He then sat down in his favorite armchair and began thinking out the details of his aggressive campaign against the singing-master. He had disposed of his enemy in half a dozen pitched battles, when the sound of the piano fell upon his ear.
She was playing. He hoped she was a good musician, for his taste in that art was critical. He had studied the best, and he knew it when he heard it sung or played. The piano was a good one, its tone was full and melodious, and it was in perfect tone.
He listened intently. He looked and saw that he had unintentionally left the door of his room ajar. The parlor door, too, must be open partly, or he could not have heard so plainly. What was that she was playing? Ah! Mendelssohn. Those “Songs Without Words” were as familiar to him as the alphabet. Now it is Beethoven, that beautiful work, “The Moonlight Sonata,” she was evidently trying to recall her favorites to mind, for of course she could not be playing by note. Then she strayed into a “valse” by Chopin, and followed it with a dashing galop by some unknown composer. “She is a classical musician,” said Quincy to himself, as the first bars of a Rhapsodic Hongroise by Liszt fell upon his ear. “I hope she knows some of the old English ballads and the best of the popular songs,” thought Quincy.

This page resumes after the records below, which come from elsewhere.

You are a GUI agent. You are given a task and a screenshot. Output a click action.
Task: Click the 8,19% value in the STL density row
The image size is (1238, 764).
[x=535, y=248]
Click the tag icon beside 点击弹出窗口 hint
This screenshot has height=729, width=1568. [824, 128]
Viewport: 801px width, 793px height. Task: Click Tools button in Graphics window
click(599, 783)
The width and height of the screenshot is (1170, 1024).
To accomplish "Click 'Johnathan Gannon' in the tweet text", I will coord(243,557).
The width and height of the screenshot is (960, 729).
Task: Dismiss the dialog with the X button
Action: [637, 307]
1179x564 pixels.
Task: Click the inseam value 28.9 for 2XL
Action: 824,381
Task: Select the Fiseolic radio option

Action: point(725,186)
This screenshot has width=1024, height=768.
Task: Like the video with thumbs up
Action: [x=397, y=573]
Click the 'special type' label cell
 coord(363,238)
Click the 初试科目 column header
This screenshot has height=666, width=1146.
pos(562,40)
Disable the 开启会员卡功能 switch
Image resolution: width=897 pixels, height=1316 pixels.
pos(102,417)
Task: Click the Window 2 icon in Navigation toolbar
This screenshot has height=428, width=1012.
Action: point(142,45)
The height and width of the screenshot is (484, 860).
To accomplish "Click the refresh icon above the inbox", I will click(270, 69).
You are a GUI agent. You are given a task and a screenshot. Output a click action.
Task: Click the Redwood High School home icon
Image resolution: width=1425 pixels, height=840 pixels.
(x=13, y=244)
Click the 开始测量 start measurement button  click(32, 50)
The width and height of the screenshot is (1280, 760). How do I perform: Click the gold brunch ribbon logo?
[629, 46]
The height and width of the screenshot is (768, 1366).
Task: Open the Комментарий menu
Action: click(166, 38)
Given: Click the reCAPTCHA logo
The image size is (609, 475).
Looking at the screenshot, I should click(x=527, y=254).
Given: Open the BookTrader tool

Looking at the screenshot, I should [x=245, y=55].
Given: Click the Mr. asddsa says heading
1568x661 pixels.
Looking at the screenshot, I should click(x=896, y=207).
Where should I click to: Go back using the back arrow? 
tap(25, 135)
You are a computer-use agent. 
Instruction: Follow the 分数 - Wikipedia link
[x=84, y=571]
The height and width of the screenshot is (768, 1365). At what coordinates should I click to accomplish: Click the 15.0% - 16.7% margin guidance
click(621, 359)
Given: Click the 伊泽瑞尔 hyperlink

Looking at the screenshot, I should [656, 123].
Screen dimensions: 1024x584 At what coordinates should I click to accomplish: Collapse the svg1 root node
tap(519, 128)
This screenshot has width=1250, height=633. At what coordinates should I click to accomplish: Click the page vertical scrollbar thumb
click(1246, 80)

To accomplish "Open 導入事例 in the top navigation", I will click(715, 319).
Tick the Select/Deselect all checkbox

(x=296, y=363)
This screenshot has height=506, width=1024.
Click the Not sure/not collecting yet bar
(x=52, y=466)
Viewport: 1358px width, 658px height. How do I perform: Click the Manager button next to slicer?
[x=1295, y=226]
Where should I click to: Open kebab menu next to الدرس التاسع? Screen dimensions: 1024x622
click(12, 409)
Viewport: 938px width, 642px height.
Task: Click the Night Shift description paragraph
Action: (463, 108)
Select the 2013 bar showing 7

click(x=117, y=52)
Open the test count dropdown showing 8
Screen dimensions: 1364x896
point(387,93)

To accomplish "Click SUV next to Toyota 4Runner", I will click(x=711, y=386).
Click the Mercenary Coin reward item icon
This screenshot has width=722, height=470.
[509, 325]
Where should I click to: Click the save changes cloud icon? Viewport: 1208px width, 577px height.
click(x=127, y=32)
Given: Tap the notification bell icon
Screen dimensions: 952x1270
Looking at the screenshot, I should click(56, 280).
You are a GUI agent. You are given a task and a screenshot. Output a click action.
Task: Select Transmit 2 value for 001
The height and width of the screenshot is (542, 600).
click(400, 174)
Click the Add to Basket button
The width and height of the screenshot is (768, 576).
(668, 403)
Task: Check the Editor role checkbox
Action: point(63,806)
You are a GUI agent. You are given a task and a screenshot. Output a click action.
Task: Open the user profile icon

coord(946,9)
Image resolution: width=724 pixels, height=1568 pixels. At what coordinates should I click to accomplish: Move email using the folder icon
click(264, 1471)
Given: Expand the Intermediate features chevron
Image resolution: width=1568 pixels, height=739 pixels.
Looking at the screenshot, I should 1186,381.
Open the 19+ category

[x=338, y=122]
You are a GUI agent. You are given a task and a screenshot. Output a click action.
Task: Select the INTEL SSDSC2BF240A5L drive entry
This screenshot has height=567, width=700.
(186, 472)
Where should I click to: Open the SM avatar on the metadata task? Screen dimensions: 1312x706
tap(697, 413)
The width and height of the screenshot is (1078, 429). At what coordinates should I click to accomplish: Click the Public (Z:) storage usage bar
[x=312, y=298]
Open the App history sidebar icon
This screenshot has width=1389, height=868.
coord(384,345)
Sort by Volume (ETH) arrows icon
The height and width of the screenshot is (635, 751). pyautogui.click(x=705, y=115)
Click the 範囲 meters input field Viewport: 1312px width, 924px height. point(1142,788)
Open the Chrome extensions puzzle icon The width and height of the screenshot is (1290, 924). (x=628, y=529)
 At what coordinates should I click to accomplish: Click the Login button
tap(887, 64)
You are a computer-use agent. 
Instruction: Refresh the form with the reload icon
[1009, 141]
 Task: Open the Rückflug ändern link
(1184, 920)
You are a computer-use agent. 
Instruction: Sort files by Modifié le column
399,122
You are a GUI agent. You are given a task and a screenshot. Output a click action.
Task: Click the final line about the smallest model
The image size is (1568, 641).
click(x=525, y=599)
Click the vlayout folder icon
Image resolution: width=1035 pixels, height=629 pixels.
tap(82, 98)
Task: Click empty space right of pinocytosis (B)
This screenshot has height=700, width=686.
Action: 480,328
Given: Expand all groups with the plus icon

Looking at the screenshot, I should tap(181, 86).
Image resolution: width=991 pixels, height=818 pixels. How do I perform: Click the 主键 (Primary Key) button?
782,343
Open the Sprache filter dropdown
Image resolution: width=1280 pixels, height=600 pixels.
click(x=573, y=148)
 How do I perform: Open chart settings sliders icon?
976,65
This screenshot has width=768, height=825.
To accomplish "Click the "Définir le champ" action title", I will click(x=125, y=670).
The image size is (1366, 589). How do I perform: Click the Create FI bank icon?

As if in answer to his wish she played that sterling old song, “Tis but a Little Faded Flower,” and Quincy listened with pleasure to the pure, sweet, soprano voice that rang out full and strong and seemed to reach and permeate every nook and corner in the old homestead.
Quincy could stand it no longer. He stepped quietly to his door, opened it wide, and listened with delight to the closing lines of the song.
Then she sang that song that thrilled the hearts of thousands of English soldiers in the Crimea on the eve of the battle of Inkermann, “Annie Laurie,” and it was with difficulty that Quincy refrained from joining in the chorus. Surely Annie Laurie could have been no purer, no sweeter, no more beautiful, than Alice Pettengill; and Quincy felt that he could do and die for the girl who was singing in the parlor, as truly as would have the discarded suitor who wrote the immortal song.
But Quincy was destined to be still more astonished. Alice played a short prelude that seemed familiar to him, and then her voice rang out the words of that beautiful duet that Quincy had sung with Lindy Putnam at the singing-master’s concert. Yes, it was Jewell’s “Over the Bridge.” This was too much for Quincy. He went quietly down the stairs and looked in at the parlor door, which was wide open. Alice was seated at the piano, and again the sun, in its westward downward course, shone in at the window, and lighted up her crown of golden hair. This time she had reversed the colors which she evidently knew became her so well, and wore a dress of light pink, while a light blue knitted shawl, similar to its pink companion, lay upon the chair beside her.